Mountroot before drives are initialized
As per Sachas comment about splitting my previous bug report into separate
ones. here is an issue that has been bugging me on this box. (HP Proliant
It seems that mountroot is ran before da0 (and cd0) gets initialized on
this box. mountroot then complains that da0s1 is missing.
Here is a verbose dmesg:
Note that this problem seems to happen randomly when booting from live cd.
But happens all the time when booting from disk.
#1 Updated by eric.j.christeson over 9 years ago
I am also running into this problem on a Dell Optiplex GX270 (P4 2.26Ghz) I
have a SCSI drive as my boot/root drive and IDE drive and CD.
I've been tracking HEAD and first noticed the problems after the devfs changes.
At the time I was going a few days between rebuilds so I can't easily pinpoint
I noticed a few interesting things:
1. booting in verbose mode does NOT result in a mountroot failure
2. at the mountroot prompt, ? doesn't list da0 (root device) the first time, but
will list it subsequent times.
3. at mountroot, specifying root doesn't work as the first typing. If I type ?
first, or try specifying root twice, it works.
4. Booting with or without a CD in the CD-ROM drive gives the same results
I've got a couple of hours, so I may try to look at this.
dmesg.fine.out Verbose boot, no mountroot hang
dmesg.hang Standard boot, note failure after first time specifying rootdev,
strange cd0: message after ? and finding root after specifying rootdev again.
#3 Updated by dillon over 9 years ago
Do a verbose boot so we can see when CAM starts its probes.
It is probably the SYM driver rejecting the initial bus scan
from CAM, and then later (after it is too late) notifying CAM that
a new bus and/or devices are present asynchronously.
I'm not sure how easy it will be to fix, the SYM driver is 10,000
lines and it will take a few hours to figure out how it deals
with the SCSI bus scan.
#6 Updated by elekktretterr over 9 years ago
> Do a verbose boot so we can see when CAM starts its probes.
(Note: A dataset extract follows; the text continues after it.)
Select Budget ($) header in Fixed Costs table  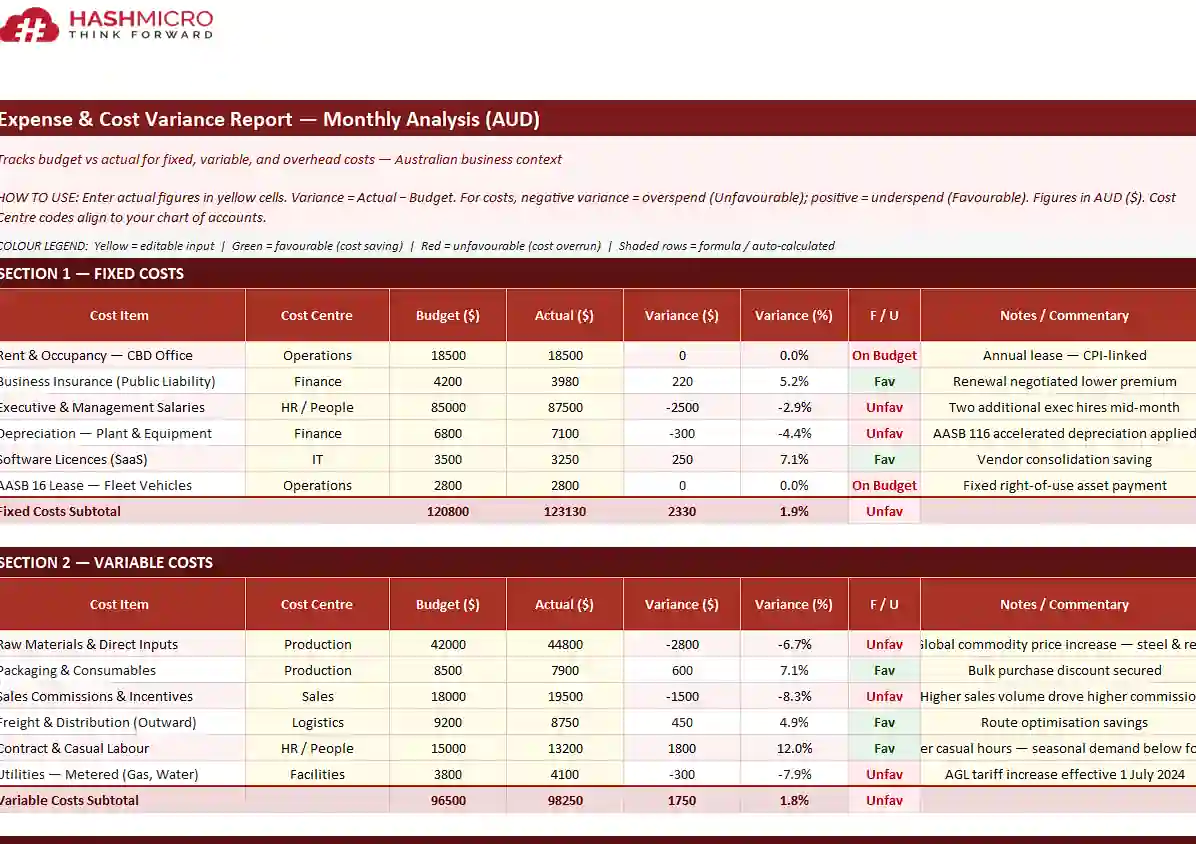tap(447, 315)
> It is probably the SYM driver rejecting the initial bus scan
> from CAM, and then later (after it is too late) notifying CAM that
> a new bus and/or devices are present asynchronously.
> I'm not sure how easy it will be to fix, the SYM driver is 10,000
> lines and it will take a few hours to figure out how it deals
> with the SCSI bus scan.
I attached my verbose dmesg to the original email. Do you think our
problems are same? This server uses the ciss driver.
#8 Updated by elekktretterr over 9 years ago
> Eric J. Christeson <firstname.lastname@example.org> added the comment:
> Don't know if this info helps, but setting SCSI_DELAY to 10000 or 20000
> had no
I should point out that this problem was already happening before we put
the ciss raid card in it. It was happening with a USB attached cd drive
too. I saw it being initialized AFTER mountroot was ran.
#9 Updated by eric.j.christeson over 9 years ago
I've been booting with various levels of CAMDEBUG (and it boots fine since the
output gives enough delay for init) and something occurred to me. Do you also
have (n)atapicam compiled in? I noticed that sometimes I would see messages
**WARNING** waiting for the following device to finish configuring:
xpt: func=0xc0144b4f arg=0
With CAMDEBUG I see why, xpt has to enumerate all the scsci, ata, and usb
bus/devices in the system. xpt has to init before any of the scsi devs (or it
does, even if it doesn't _have_ to) so I wonder if some of the delay isn't
there. I'm going to take out natapicam and see if things improve or not.
#10 Updated by elekktretterr over 9 years ago
I havent tried it without natapicam. Im going to have to install FBSD 7 on
it for now as we are rushing to put this box in the datacentre. I realized
I cant put DragonFly on it because its going to run pgpool-II. The other
boxes all run 64bit OS, but all DragonFly builds are currently still only
32 bit and i was told that pgpool recovery(uses postgres PITR) is
#11 Updated by alexh over 9 years ago
Can you please try to boot again with commit
8c05caabb07caf24fd0dfab4f1497fb58a8c31e0 and writing "set kern.disk_debug=1"
at bootloader prompt?
It should give some more insight on the source of the problem. If you feel
like it, you can also set it to 2, so it gives some info on partition probing
for each slice.
#13 Updated by dillon over 9 years ago
:Hasso Tepper <email@example.com> added the comment:
:I have the same issue and also using ciss(4) (HP Proliant DL360 G6). Vanill=
:kernel fails 100% here to mount root from harddisk, but with kern.disk_debu=
If Alex doesn't come up with something in the next week or so we will
add a straight-up delay before mountroot.
In fact, could you test that a straight out delay before mountroot works?
Here's a patch.
diff --git a/sys/kern/vfs_conf.c b/sys/kern/vfs_conf.c
index a159afc..8bdea67 100644
@@ -109,8 +109,9 @@ SYSINIT(mountroot, SI_SUB_MOUNT_ROOT, SI_ORDER_SECOND, vfs_mountroot, NULL);
- int i;
cdev_t save_rootdev = rootdev;
+ int i;
+ int dummy;
* Make sure all disk devices created so far have also been probed,
@@ -121,6 +122,8 @@ vfs_mountroot(void *junk)
+ tsleep(&dummy, 0, "syncer", hz*2);
* The root filesystem information is compiled in, and we are
#15 Updated by alexh over 9 years ago
I don't know how to approach this. The solution lies within cam and scsi_da, I
think. The disk is created on time (disk_create) but setdiskinfo does NOT
occur on time to trigger probing before mountroot.
I'll continue investigating, but I'd welcome any ideas on how to solve this in
the aforementioned direction.